Start Text segment

Well, Matt - it seems you started quite the brouhaha. As you and Dave are making the same fundamental points, I will respond to you both inline. But first, Ganaraj is correct that the server and client controllers are different.

Dave said: "...along with many legacy round-trip dialogs we haven't converted yet..." Converting legacy applications to SPAs often take an incremental approach - and often rightfully so. But when starting from scratch, as Matt seems to imply he is doing, we wouldn't necessarily take the same approach, right? So I don't think this is an argument against SPAs per se.

Matt said: "It is cyclical in computers. The power bounces from server to client and back again, in a continuous cycle". Not so much, no. And even if that was true, what does that have to do with my point that browers can handle what we're asking of them?

Matt also answered my question about why he would keep logic on the server instead of the client in several bullets. I will now address each:

1) It is reusable between server-side code that offers web services. Yeah, but you're talking about _services_. Services are the backbone of any SPA. Of _course_ we should have reusability and our infrastructure should be service-oriented. Also, we should architect our SPAs to themselves have reusable components, which is a frequent topic in this group. I don't see what this has to do with what runs on the client versus what runs on the server.

2) It is hidden completely from curious users/hackers: A well-designed API should be able to be publicly distributed without fear of exploitation. If security and key validation are on the server (where they belong) what specifically are you afraid users will learn from your client-side code?

End Text segment
Start Dataset excerpt

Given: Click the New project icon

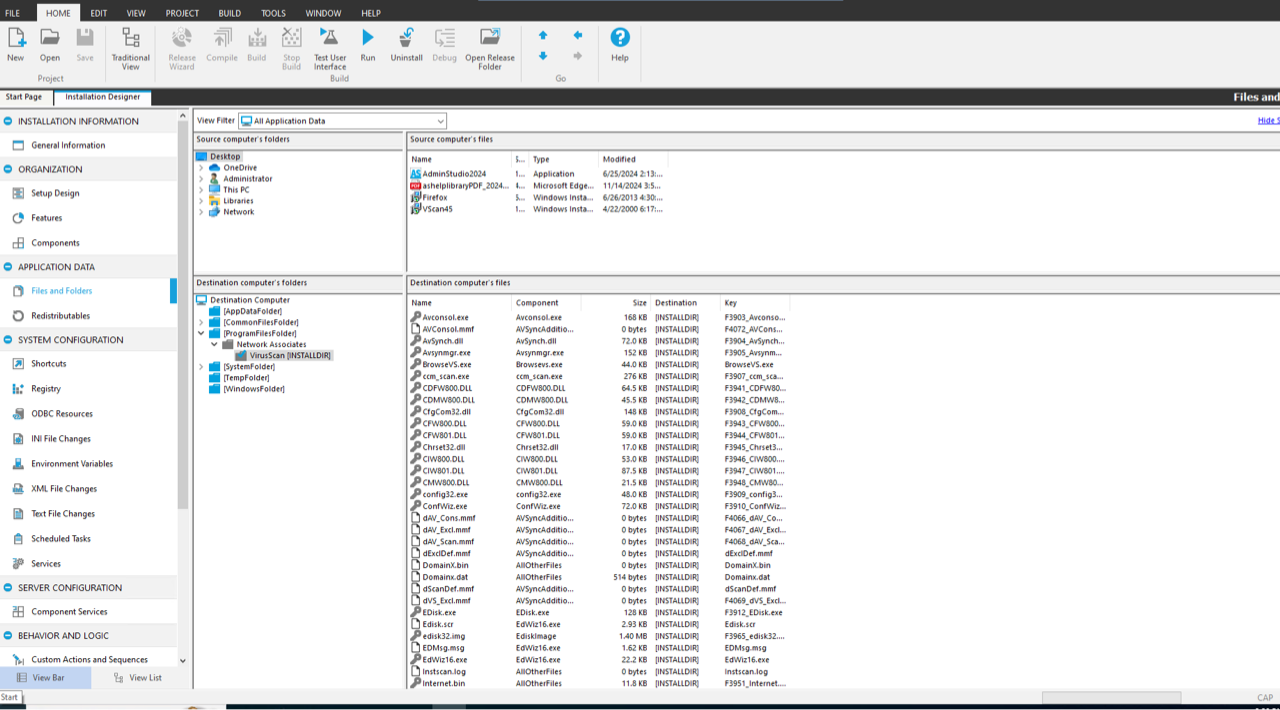Looking at the screenshot, I should [16, 44].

End Dataset excerpt

**Set problem A**
Reproduce the passage of the forum reply on single-page apps from "1) It is reusable" up to and including "your client-side code?".
**Set problem B**
In the forum reply on single-page apps, where does the writer say security and key validation belong?
The material placed after the text was drawn from a separate source.

**Exercise result A**
1) It is reusable between server-side code that offers web services. Yeah, but you're talking about _services_. Services are the backbone of any SPA. Of _course_ we should have reusability and our infrastructure should be service-oriented. Also, we should architect our SPAs to themselves have reusable components, which is a frequent topic in this group. I don't see what this has to do with what runs on the client versus what runs on the server.

2) It is hidden completely from curious users/hackers: A well-designed API should be able to be publicly distributed without fear of exploitation. If security and key validation are on the server (where they belong) what specifically are you afraid users will learn from your client-side code?

**Exercise result B**
On the server.